▶ _DIRECTIONS_
Word for word, copy the lines from the one with "The width and height of the screenshot is (601, 508)." to the last line of the data below, counting both, and keep every picture out.

▶ _THE DATA_
--- --- ---

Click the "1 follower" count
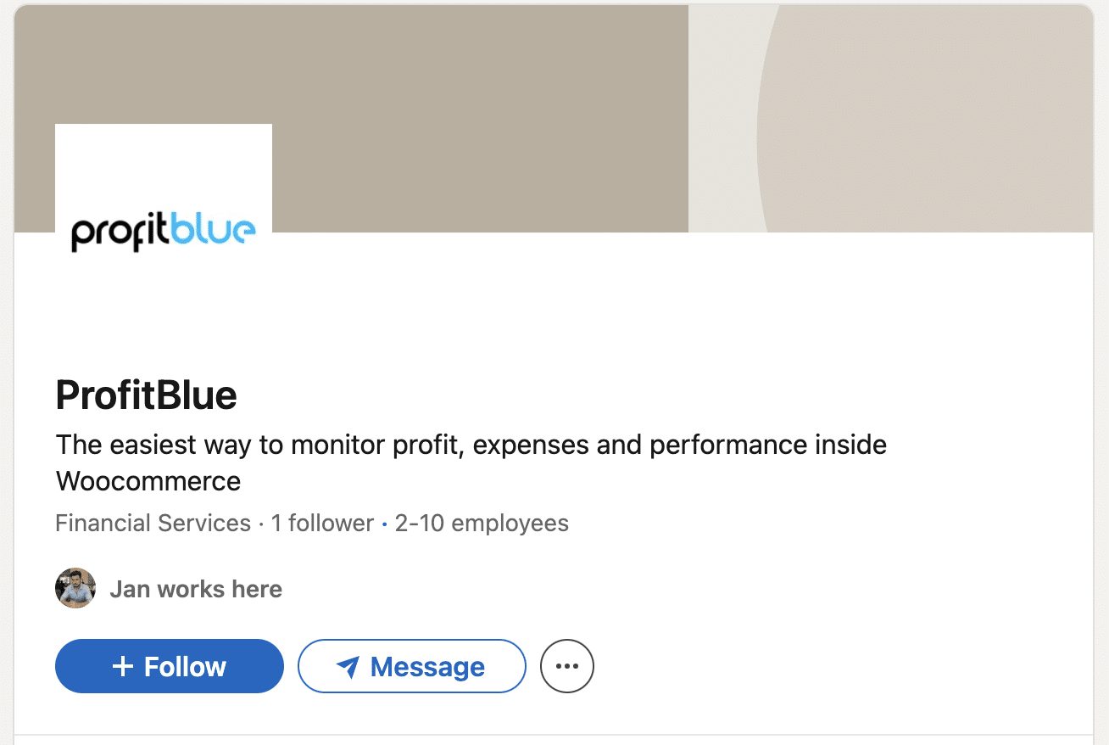The width and height of the screenshot is (1109, 745). pos(322,524)
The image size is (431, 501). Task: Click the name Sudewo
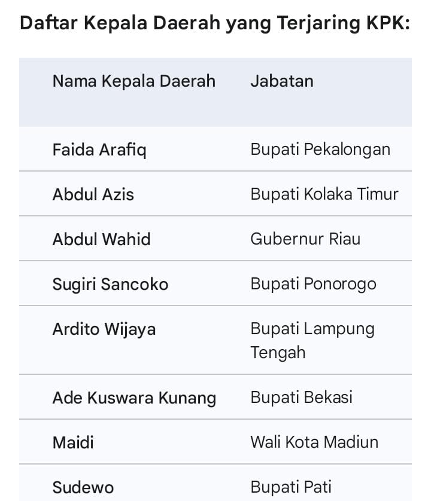pos(83,487)
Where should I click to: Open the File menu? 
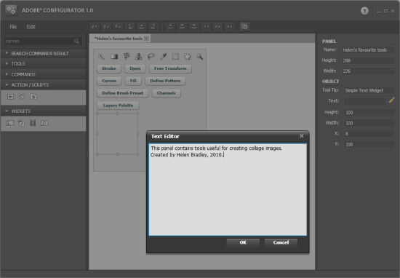[x=13, y=27]

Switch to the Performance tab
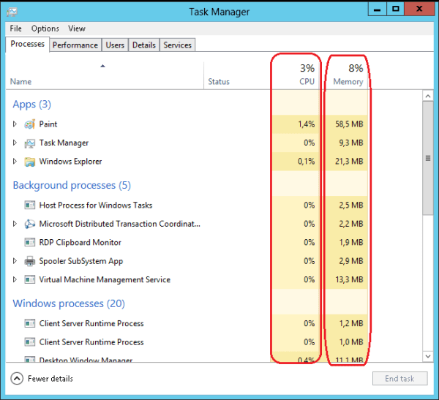(75, 45)
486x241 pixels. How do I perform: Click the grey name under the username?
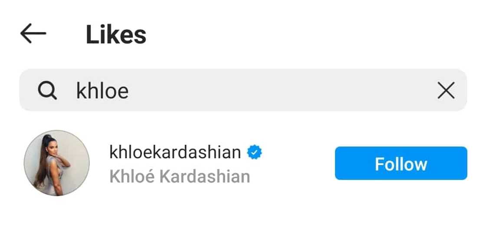(x=180, y=176)
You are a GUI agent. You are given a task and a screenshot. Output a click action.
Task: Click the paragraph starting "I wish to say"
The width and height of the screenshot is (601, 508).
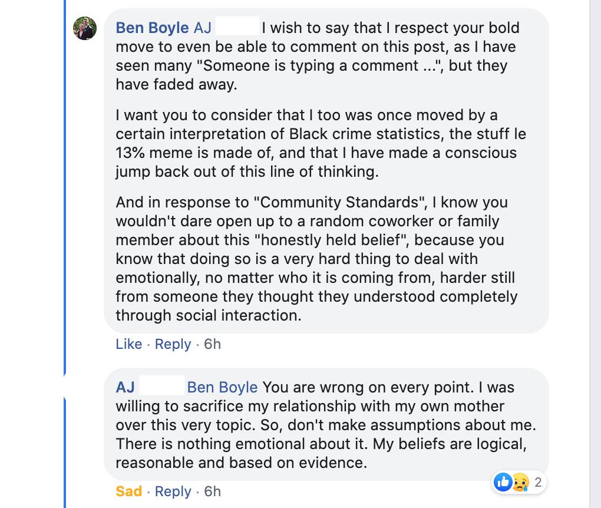point(318,56)
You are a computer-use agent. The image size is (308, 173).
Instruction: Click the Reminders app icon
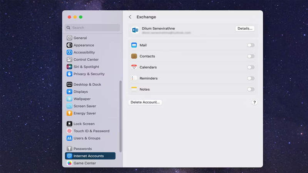click(134, 78)
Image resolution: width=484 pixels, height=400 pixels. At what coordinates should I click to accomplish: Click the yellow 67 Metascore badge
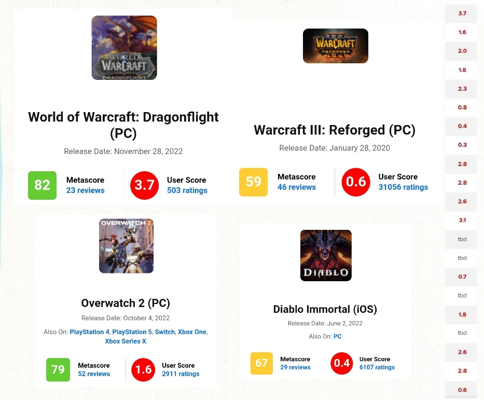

--- --- ---

▶ _TASK OUTPUT_
The width and height of the screenshot is (601, 508).
point(318,56)
You are a computer-use agent. The image size is (308, 173).
Instruction: Click the Reminders app icon
click(134, 78)
Image resolution: width=484 pixels, height=400 pixels. At what coordinates should I click to accomplish: Click the yellow 67 Metascore badge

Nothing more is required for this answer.